A solo unos minutos de la capital navarra, en Alzuza, se encuentra el Museo Jorge Oteiza: casa, taller y legado del escultor navarro que reinventó la forma, el vacío y el alma de la materia. Desde sus ventanales, la vista se pierde entre colinas suaves. Y dentro, uno descubre otra forma de mirar el mundo.

 

Dormir en Pamplona, despertar en Navarra

Después de caminar murallas, seguir pasos romanos, vestigios vascones, perderse por plazas con historia y dejarse llevar por los aromas de sus bares, toca descansar. Y en eso, es hospitalaria y diversa: ofrece opciones para todos los gustos y bolsillos, desde hoteles boutique hasta pensiones familiares o alojamientos rurales cercanos.

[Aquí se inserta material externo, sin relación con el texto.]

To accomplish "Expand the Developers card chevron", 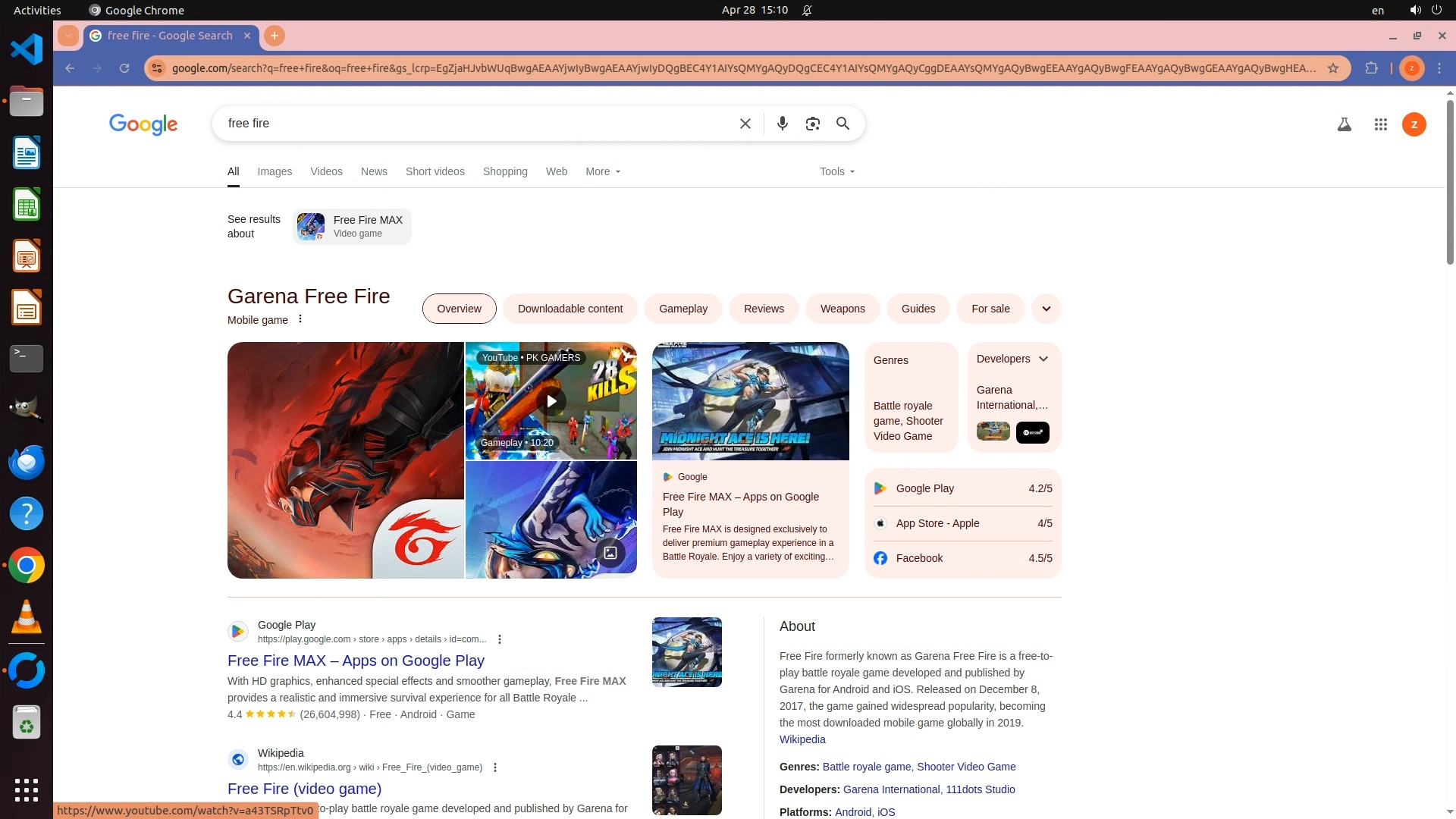I will (1043, 359).
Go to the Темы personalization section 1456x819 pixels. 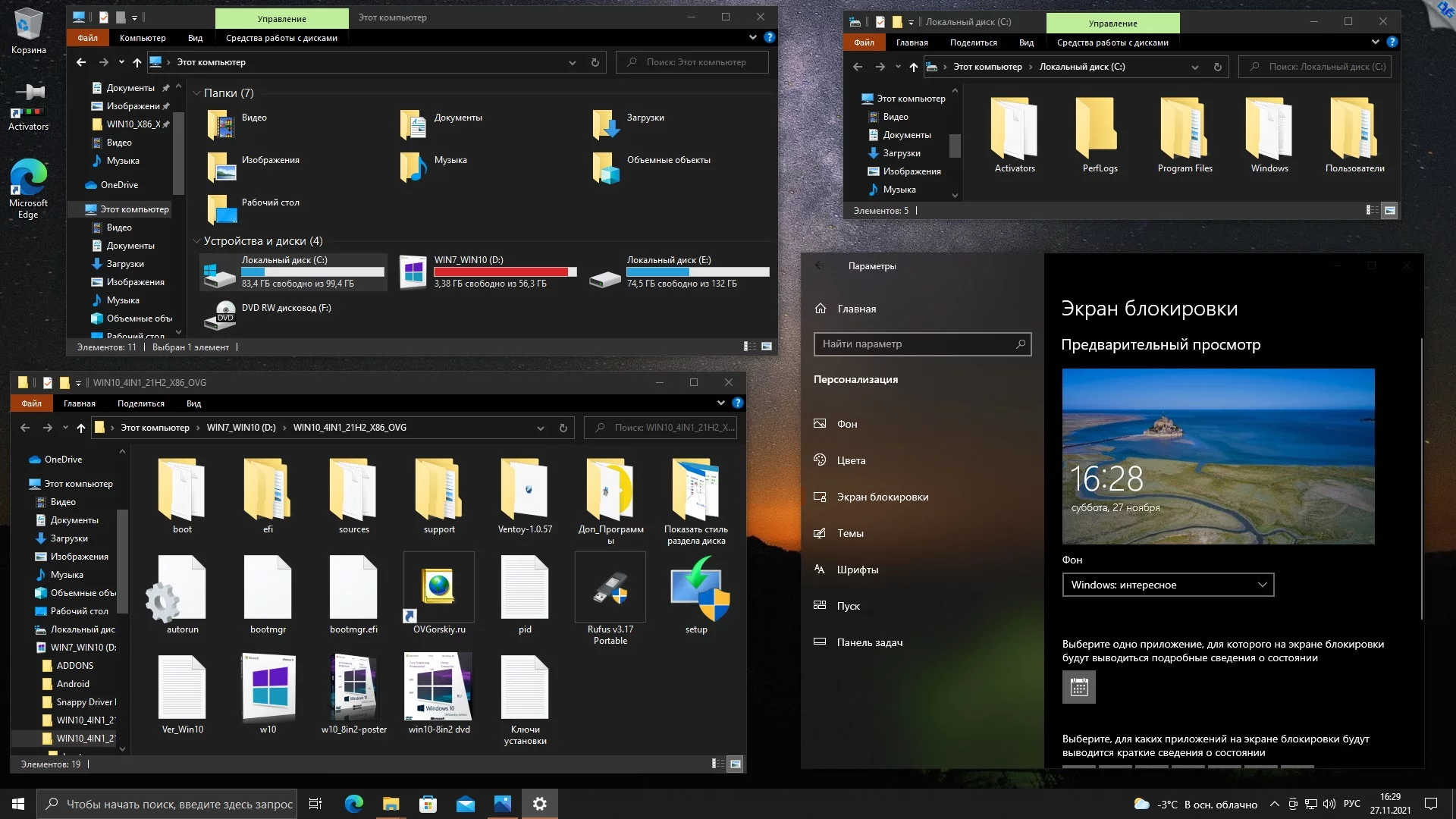pos(850,533)
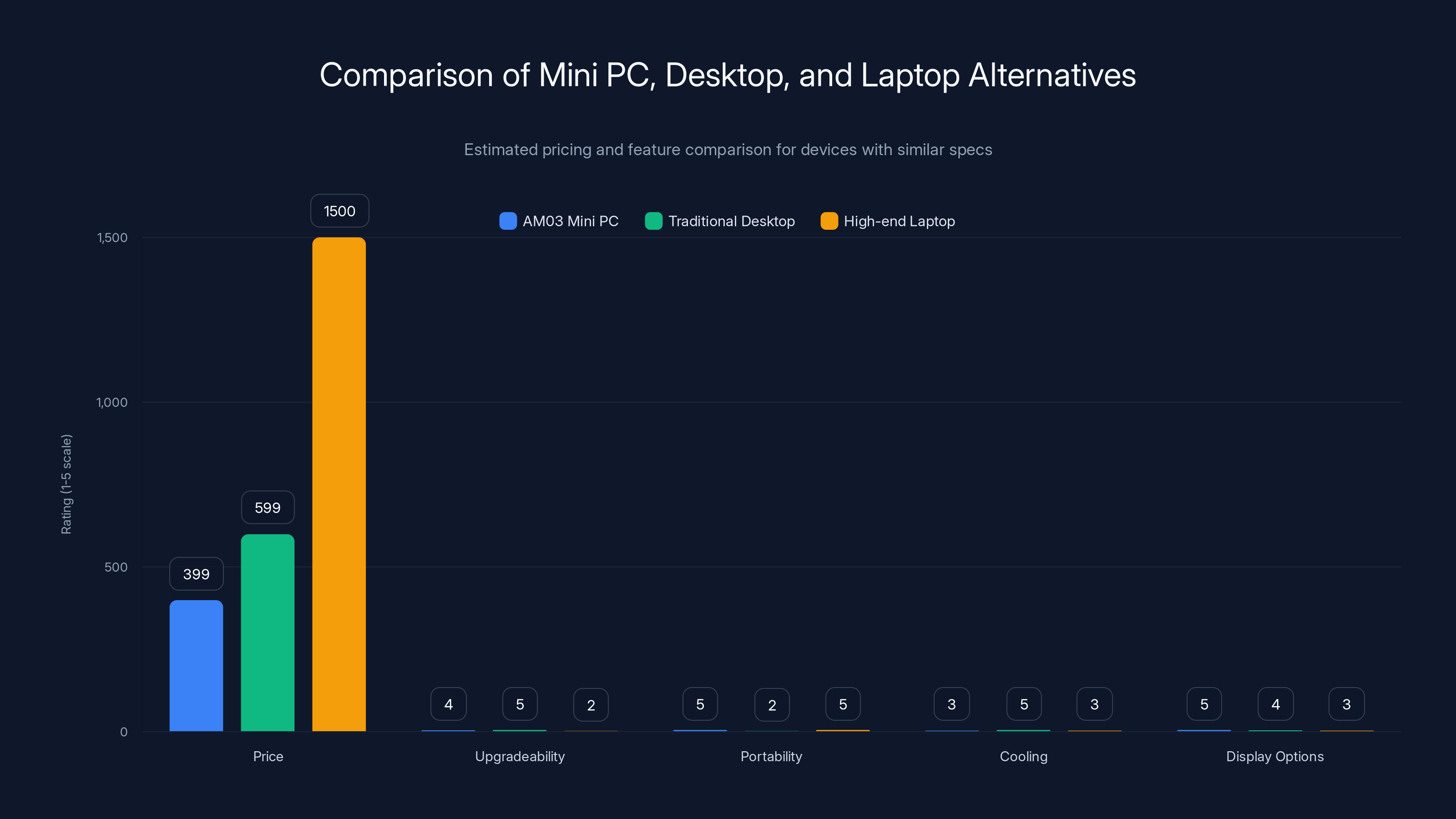The image size is (1456, 819).
Task: Click the orange legend color marker
Action: (x=829, y=221)
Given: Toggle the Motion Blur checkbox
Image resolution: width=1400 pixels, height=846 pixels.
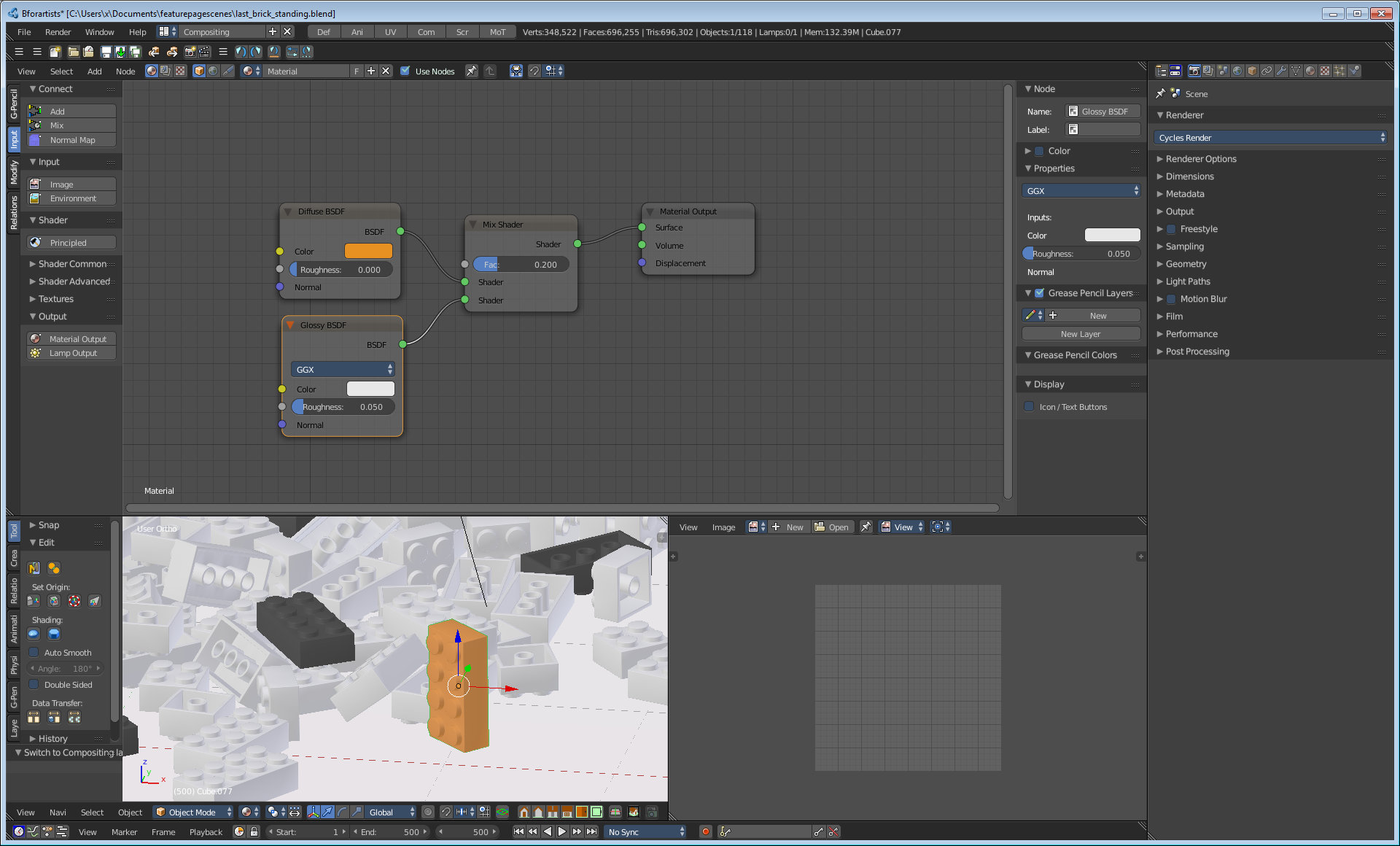Looking at the screenshot, I should pyautogui.click(x=1171, y=299).
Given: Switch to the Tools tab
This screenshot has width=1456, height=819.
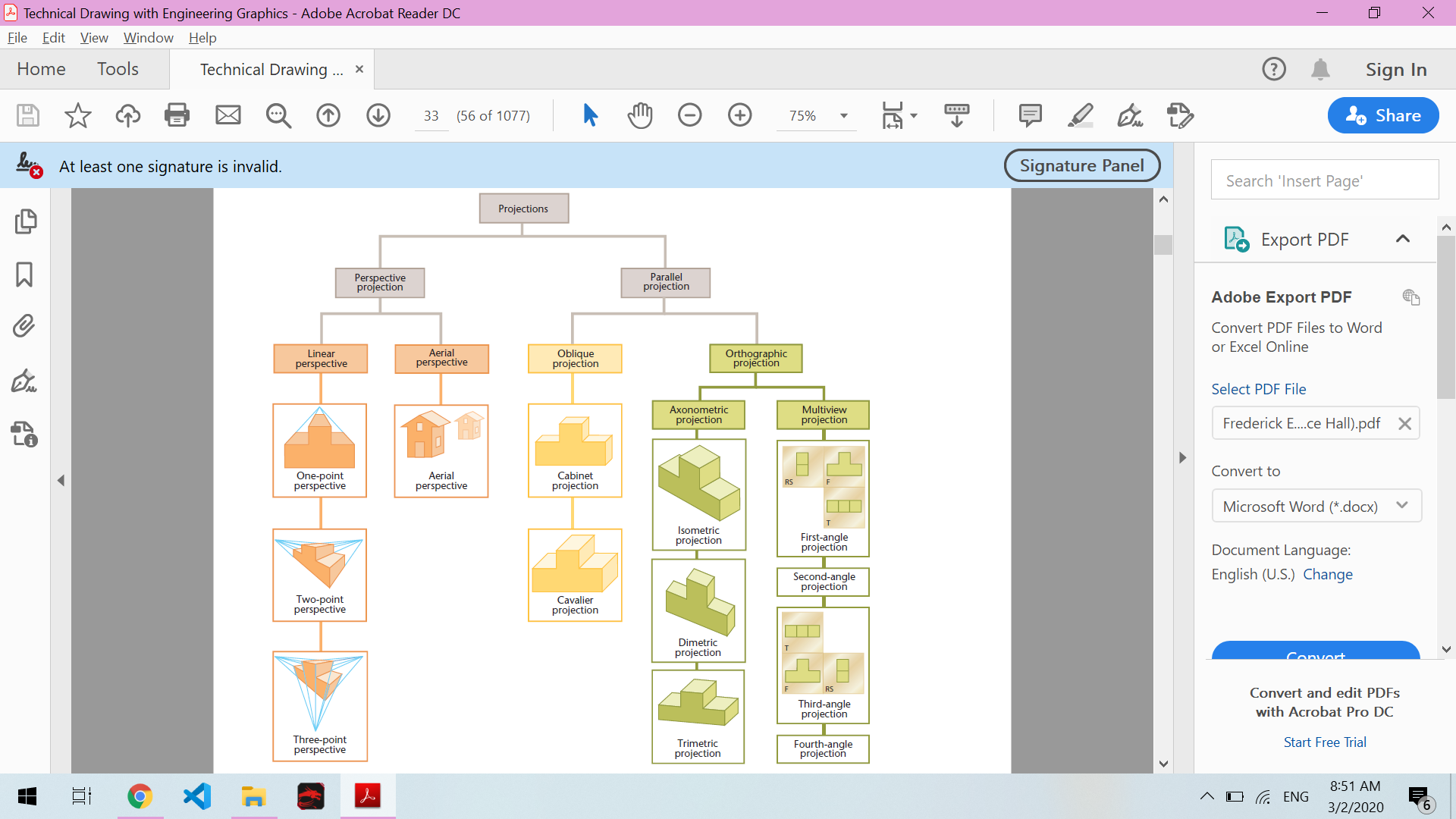Looking at the screenshot, I should point(118,69).
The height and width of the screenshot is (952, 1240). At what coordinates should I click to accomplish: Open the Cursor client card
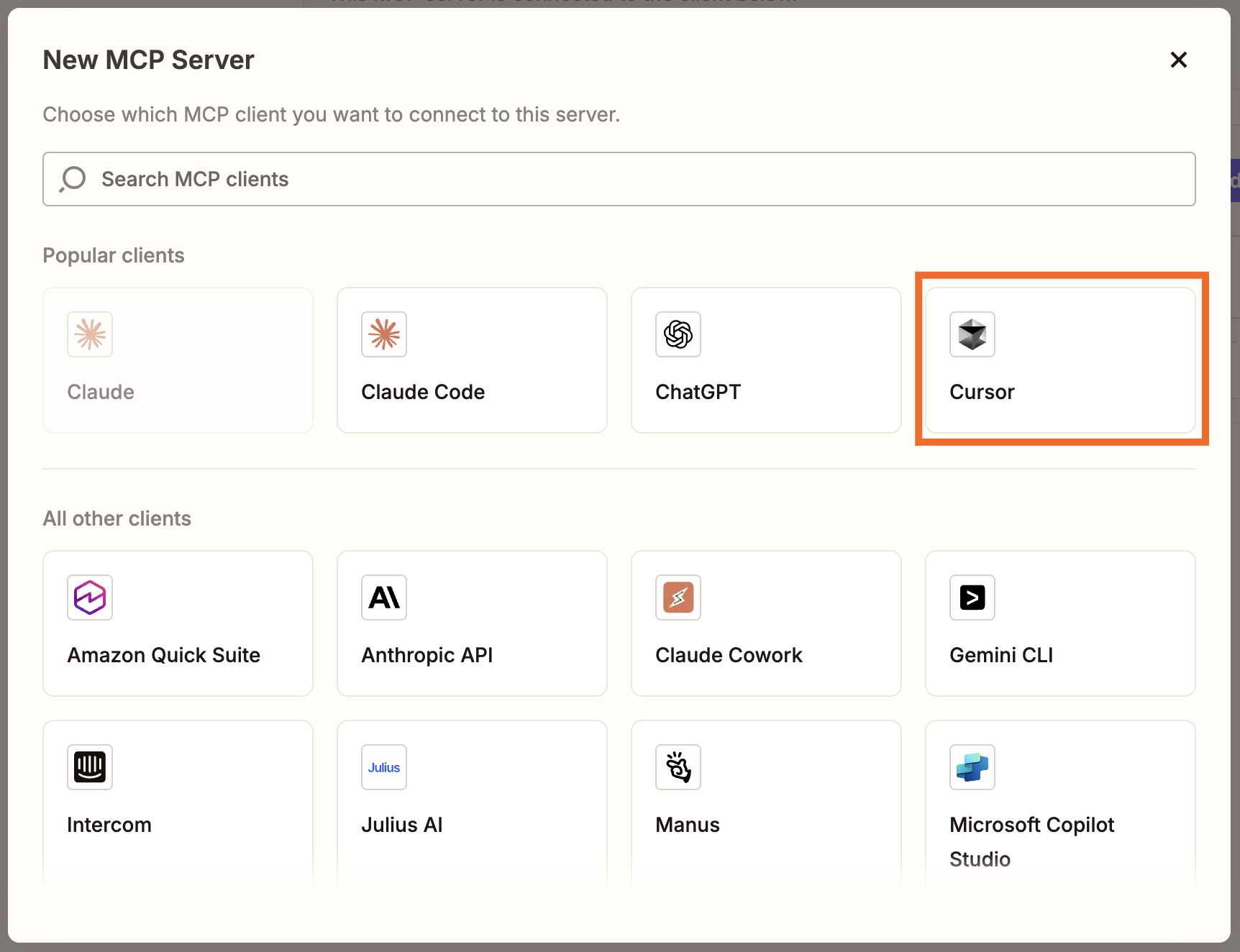click(x=1059, y=360)
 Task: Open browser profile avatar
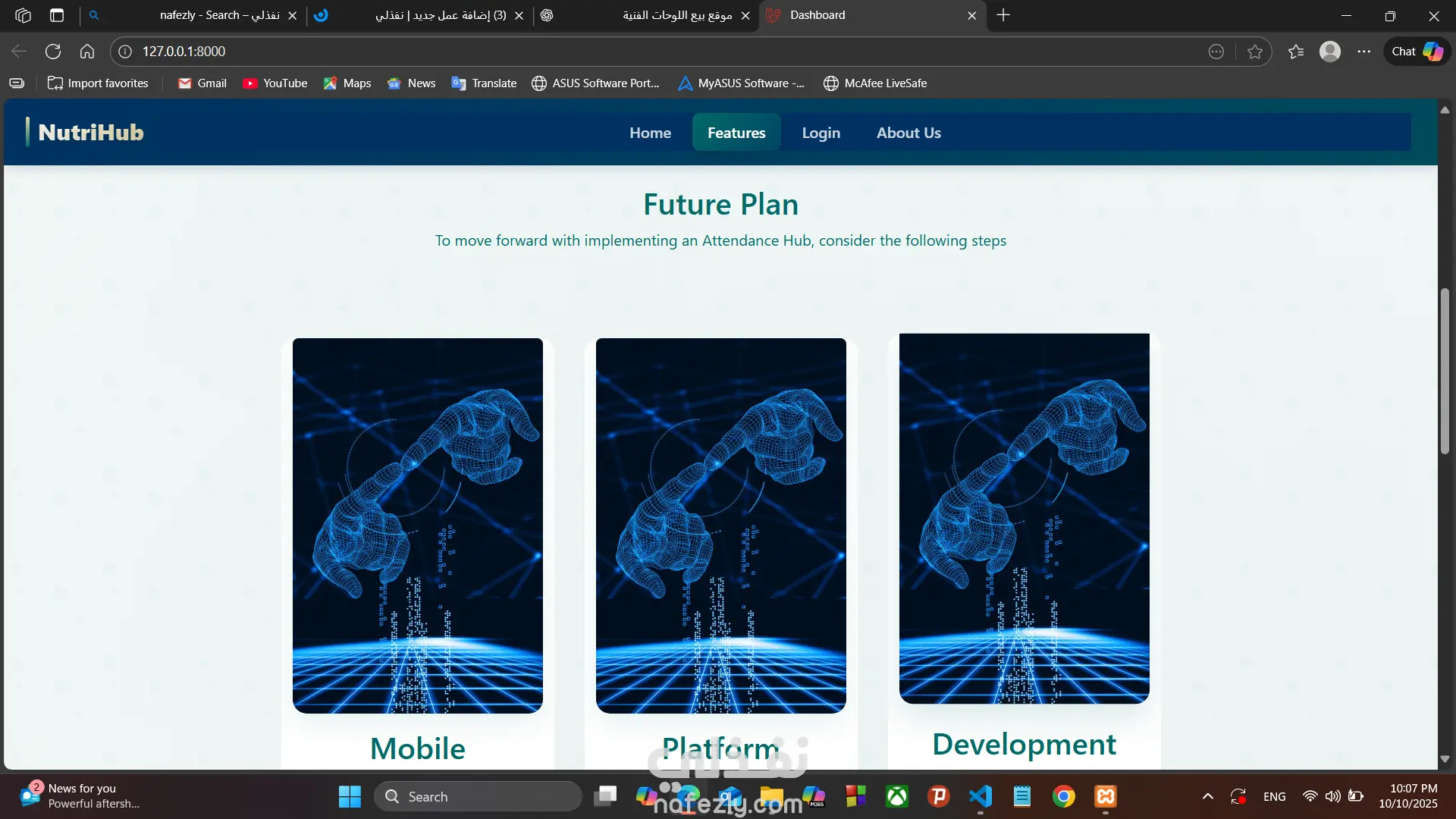[1330, 52]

Una buena elección es dormir en el Casco Antiguo o en el Ensanche. Pero si se viaja con más tiempo o cierto espíritu de ruta, se puede ampliar el horizonte. El valle de Ultzama, a unos 25 kilómetros al norte, permite alojarse en cabañas entre árboles o caserones antiguos. Hacia el sur, a menos de 30 minutos, la ciudad medieval de Olite deslumbra con su monumental palacio gótico al anochecer.

Hay muchas propuestas cerca de la ciudad: catas en bodegas, rutas a caballo, navegación en vela, observación de estrellas o baños en ríos. Navarra no se acaba nunca.

Al final del día, cuando las luces se encienden y el bullicio se disuelve en las plazas, uno entiende queIruñea no es solo un destino. Es un estado de ánimo. Un lugar donde perderse es siempre una buena idea. Y regresar, una certeza.